## START Recorded information

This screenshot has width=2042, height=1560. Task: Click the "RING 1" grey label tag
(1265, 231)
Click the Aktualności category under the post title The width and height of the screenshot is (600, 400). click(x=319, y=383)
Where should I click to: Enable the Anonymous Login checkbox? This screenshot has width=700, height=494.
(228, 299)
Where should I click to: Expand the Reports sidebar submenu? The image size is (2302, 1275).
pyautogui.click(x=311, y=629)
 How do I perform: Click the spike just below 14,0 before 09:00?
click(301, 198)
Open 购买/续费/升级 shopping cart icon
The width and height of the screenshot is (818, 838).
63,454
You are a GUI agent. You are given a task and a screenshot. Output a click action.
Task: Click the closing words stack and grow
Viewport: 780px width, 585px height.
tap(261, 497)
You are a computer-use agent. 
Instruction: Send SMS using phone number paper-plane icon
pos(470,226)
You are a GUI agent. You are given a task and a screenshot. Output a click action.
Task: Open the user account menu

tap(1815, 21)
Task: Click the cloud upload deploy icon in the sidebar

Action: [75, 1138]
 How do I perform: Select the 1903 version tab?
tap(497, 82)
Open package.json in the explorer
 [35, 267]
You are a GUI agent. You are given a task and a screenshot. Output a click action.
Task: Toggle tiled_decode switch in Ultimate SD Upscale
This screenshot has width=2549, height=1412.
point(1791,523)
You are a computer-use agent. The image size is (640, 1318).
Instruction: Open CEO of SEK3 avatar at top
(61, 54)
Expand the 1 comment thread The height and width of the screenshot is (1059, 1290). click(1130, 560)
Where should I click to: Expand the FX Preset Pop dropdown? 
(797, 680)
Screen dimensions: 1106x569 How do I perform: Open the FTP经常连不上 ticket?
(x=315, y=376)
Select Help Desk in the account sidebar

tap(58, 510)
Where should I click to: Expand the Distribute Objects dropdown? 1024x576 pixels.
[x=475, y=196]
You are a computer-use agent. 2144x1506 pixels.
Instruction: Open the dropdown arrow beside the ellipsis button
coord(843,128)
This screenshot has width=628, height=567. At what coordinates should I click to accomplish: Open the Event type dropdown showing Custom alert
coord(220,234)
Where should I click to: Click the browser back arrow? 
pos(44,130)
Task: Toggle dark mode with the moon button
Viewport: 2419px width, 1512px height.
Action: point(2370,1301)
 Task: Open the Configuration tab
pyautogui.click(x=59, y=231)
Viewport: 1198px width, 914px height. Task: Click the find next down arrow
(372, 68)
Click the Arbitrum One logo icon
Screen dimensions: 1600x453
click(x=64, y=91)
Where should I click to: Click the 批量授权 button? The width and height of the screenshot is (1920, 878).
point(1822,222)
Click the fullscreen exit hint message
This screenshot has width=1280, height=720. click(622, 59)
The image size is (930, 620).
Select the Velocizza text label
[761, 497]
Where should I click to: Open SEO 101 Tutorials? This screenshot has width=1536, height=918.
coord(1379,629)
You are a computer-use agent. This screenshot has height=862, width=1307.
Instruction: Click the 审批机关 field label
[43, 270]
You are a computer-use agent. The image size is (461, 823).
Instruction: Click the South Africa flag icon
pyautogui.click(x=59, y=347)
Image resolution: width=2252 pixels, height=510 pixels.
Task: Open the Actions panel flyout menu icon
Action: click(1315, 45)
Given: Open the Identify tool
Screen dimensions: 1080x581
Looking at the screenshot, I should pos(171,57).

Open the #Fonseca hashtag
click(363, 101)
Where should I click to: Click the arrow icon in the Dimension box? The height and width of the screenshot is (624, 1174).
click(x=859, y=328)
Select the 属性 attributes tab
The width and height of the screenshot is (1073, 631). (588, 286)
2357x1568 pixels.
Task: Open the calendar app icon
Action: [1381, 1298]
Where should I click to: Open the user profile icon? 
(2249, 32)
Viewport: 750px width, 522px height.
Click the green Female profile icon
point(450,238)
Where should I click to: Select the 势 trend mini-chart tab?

## END Recorded information

### [The exercise]
Rescale everything from the start of the items through the line containing "Click the Aktualności" by rewriting those lines in full, requests included, with each coordinate in the answers multiplied by 0.5 and rounded to a whole number, halves rounded up.

### [Response for this exercise]
This screenshot has width=2042, height=1560. Task: Click the "RING 1" grey label tag
(633, 116)
Click the Aktualności category under the post title The width and height of the screenshot is (600, 400). click(x=160, y=192)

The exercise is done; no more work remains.